Task details:
Report each line of the entries that contains the word "Livros", copied in full.

Task data:
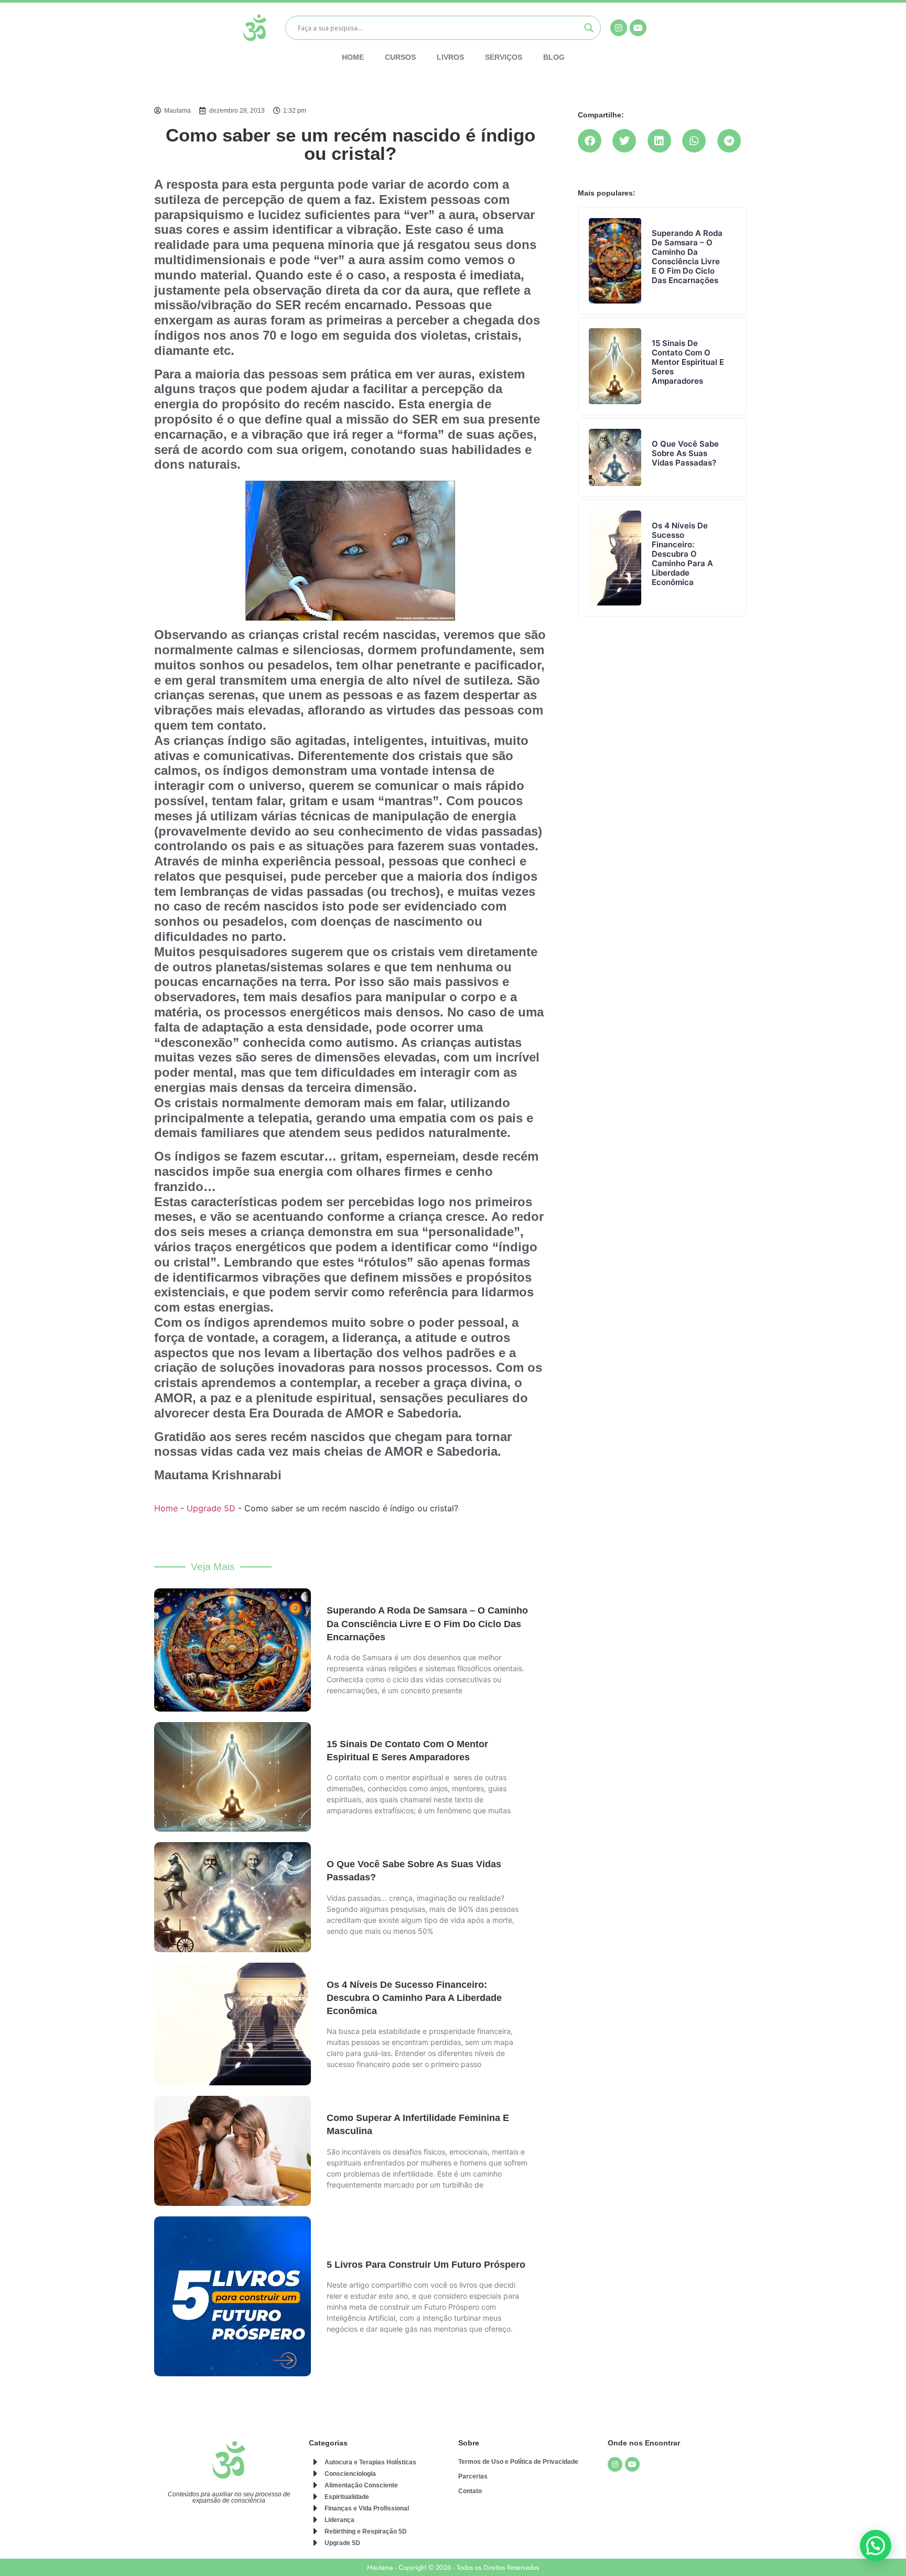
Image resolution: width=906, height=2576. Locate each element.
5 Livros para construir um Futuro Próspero (426, 2264)
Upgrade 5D (211, 1508)
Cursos (400, 57)
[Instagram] (615, 2464)
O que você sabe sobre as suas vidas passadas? (685, 453)
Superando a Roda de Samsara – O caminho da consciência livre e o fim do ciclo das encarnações (427, 1623)
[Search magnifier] (588, 27)
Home (353, 57)
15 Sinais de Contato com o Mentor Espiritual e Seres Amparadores (688, 362)
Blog (554, 57)
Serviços (503, 57)
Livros (450, 57)
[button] (592, 141)
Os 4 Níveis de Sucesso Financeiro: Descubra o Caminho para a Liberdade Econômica (414, 1997)
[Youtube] (632, 2464)
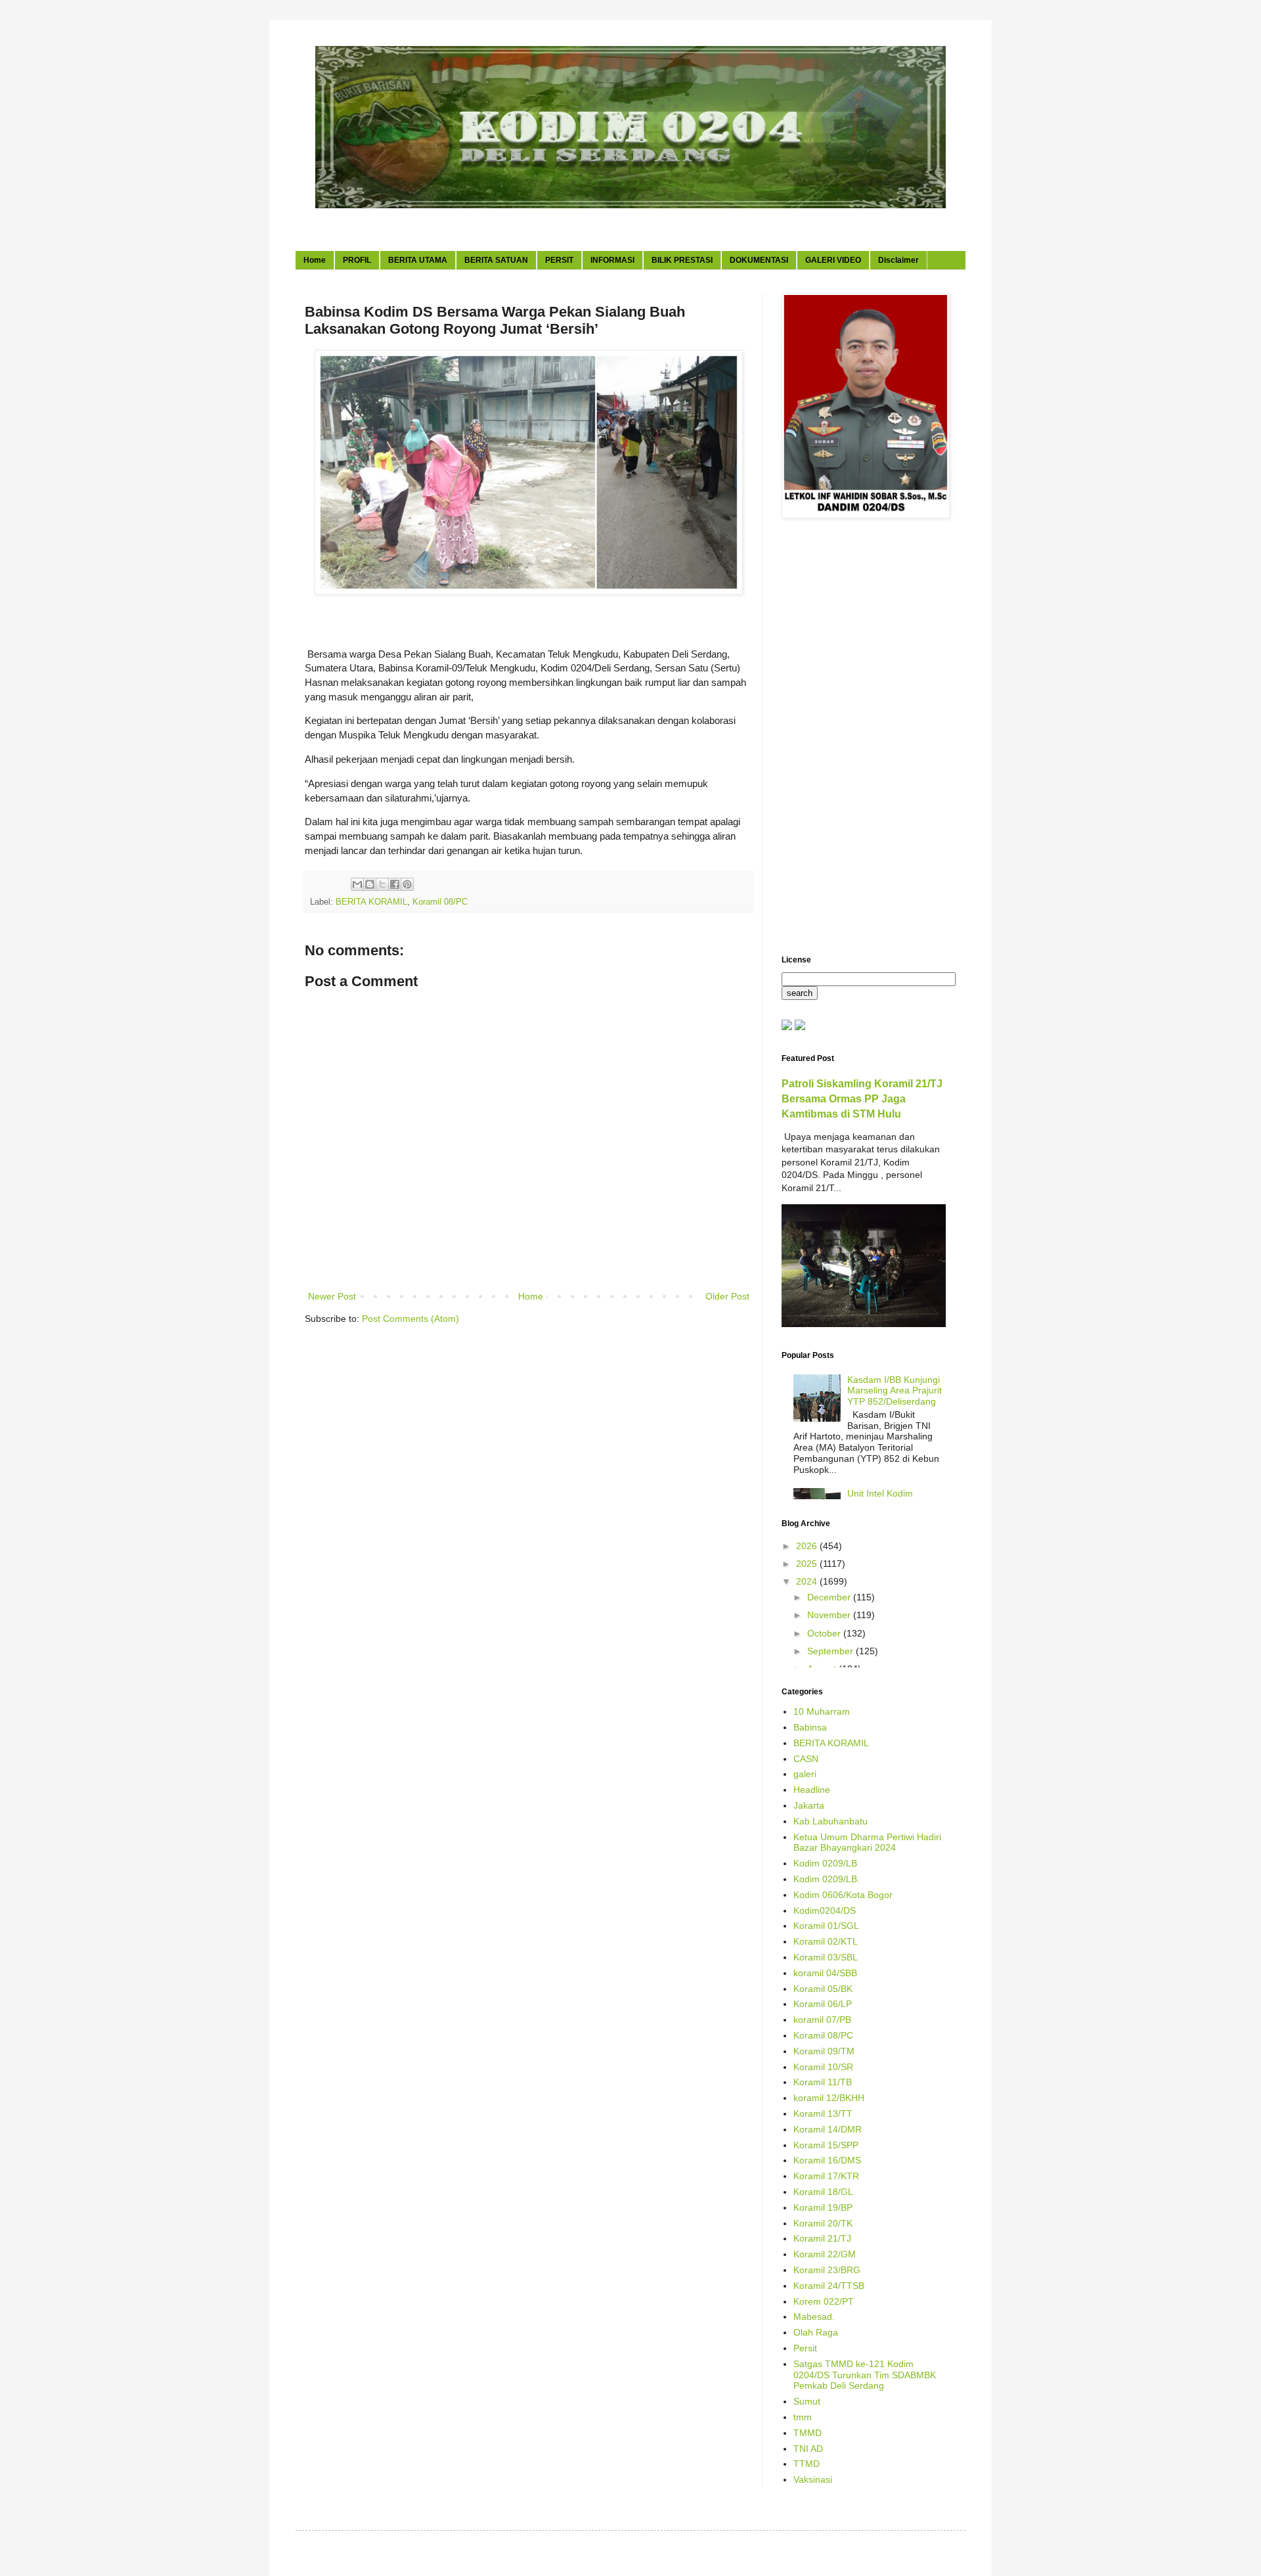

Result below:
5 Livros para construir um Futuro Próspero (426, 2264)
Livros (450, 57)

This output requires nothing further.